Another person who has studied the Little Pinks is Fang Kecheng of the Chinese University of Hong Kong. Despite their hardcore support for communism, he says, their biases mirror those of the Western alt-right: anti-feminist, xenophobic, Islamophobic, racist and ethnically (Han) chauvinistic. Some even voice support for far-right and neo-Nazi figures. They also share the right’s contempt for the liberal, progressive left: their favourite insult of baizuo translates perfectly as “libtard.” Yet their behaviour parallels the hyper-policing of identity politics and “cancel culture” of their left-wing peers in the West. Yu Liang wonders too “if Little Pinks share the fragile psyche of American youth.”

RECORD EXCERPTS:
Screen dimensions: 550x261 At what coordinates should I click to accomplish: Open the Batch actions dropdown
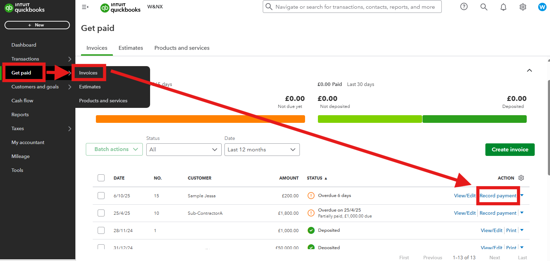(x=114, y=149)
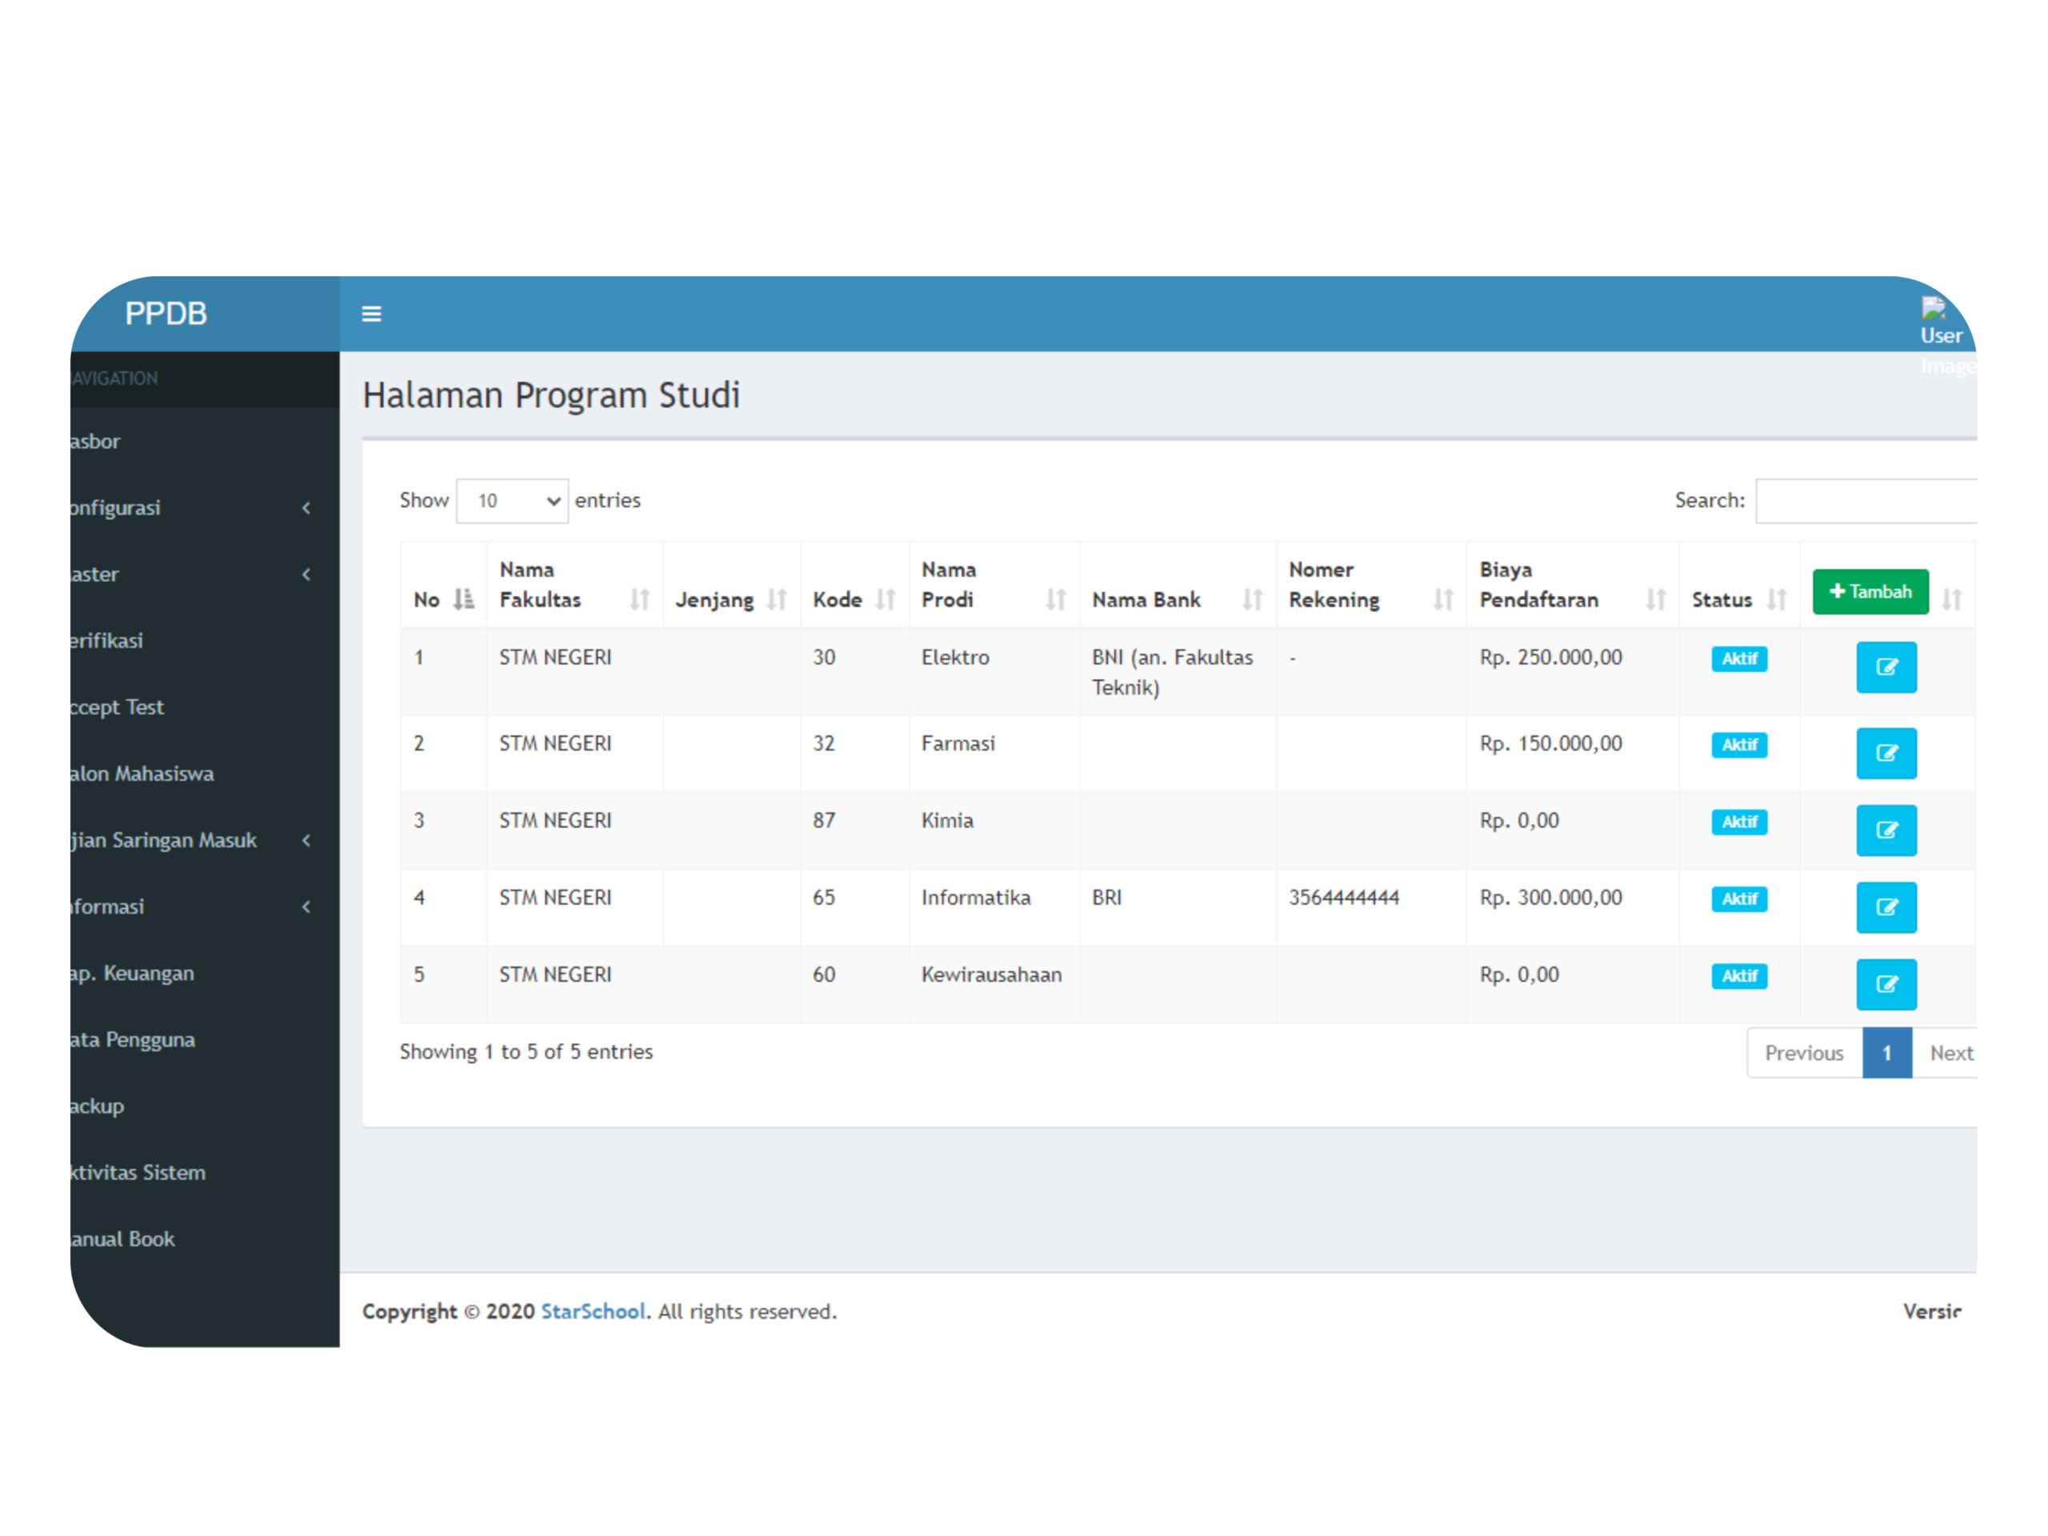Viewport: 2048px width, 1536px height.
Task: Open the Show entries count dropdown
Action: coord(512,501)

DIRECTIONS: Extend the passage about China's Little Pinks above with the paragraph that would come next, starting right after its final sentence.

RESPONSE TO THE TASK:
In response to “Fragile,” Chinese official media, on cue and without any sense of irony, have accused Namewee and Kimberley Chen of hurting the feelings of the Chinese people. The authorities have shut down the pair’s Weibo accounts and scrubbed their names and work from the Chinese internet. Namewee, implacable and seemingly delighted, told the BBC that the ban completed the artwork. As Chen sings in an ironic apology video, posted two days after the original went up:

Sorry to have hurt you. Weibo deleted me — whatever.
I can hear a sound — it’s hearts of glass shattering.
It’s okay, I still have IG and FB.
Maybe I shouldn’t be so direct, so super-direct.